Instruction
Rewrite every line of the data below, requests included, but scale each coordinate in the answers by 1.2 and round to the nearest whole number, with halves rounded up. Omit the pictures from your output.

(Entries drawn from a collection)
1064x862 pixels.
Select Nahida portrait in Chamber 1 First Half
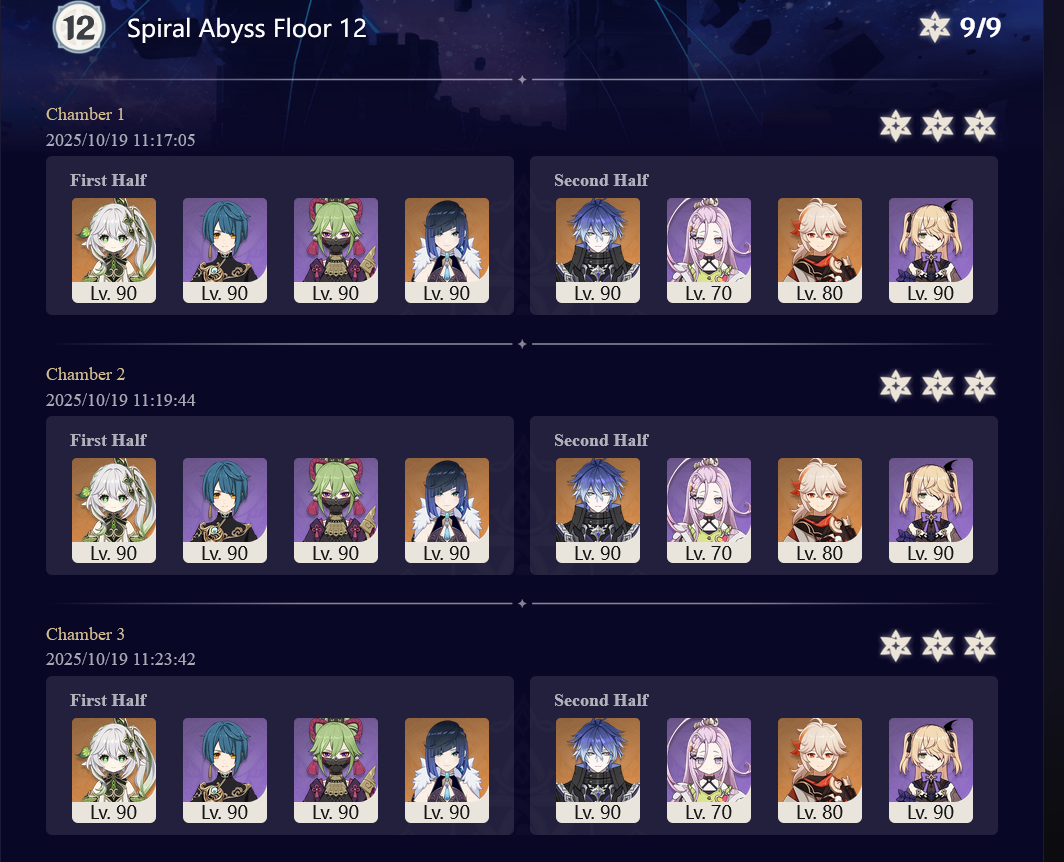click(x=114, y=250)
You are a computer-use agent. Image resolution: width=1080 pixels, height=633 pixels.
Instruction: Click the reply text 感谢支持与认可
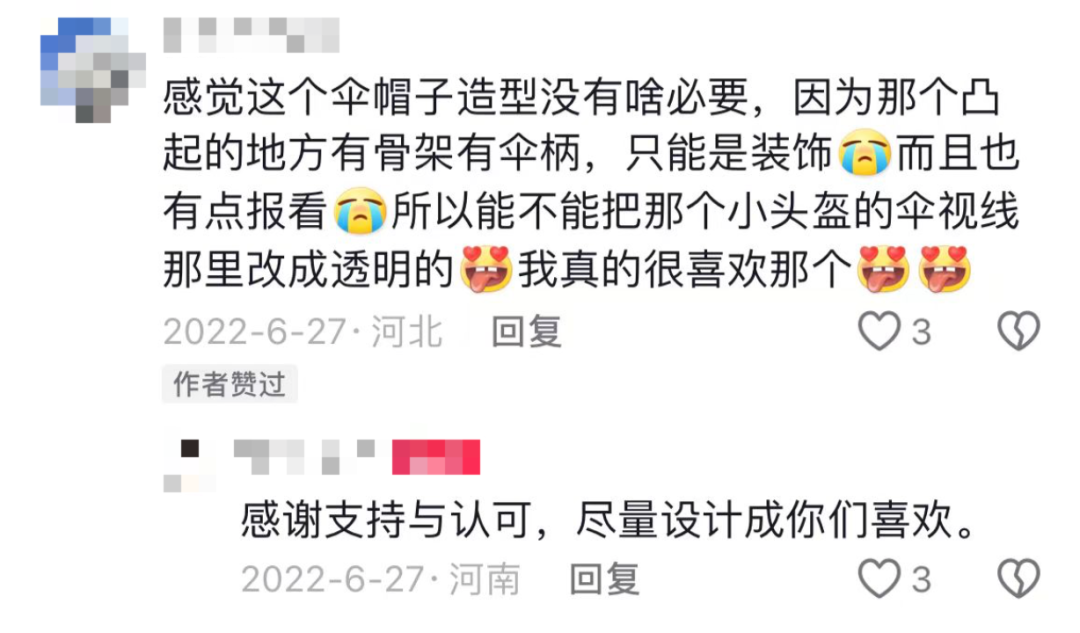386,519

Reply to the task
1064x862 pixels.
Select Nahida portrait in Chamber 1 First Half
click(x=137, y=300)
You are a computer-use agent. Image resolution: width=1080 pixels, height=633 pixels.
Instruction: Click the reply text 感谢支持与认可
463,623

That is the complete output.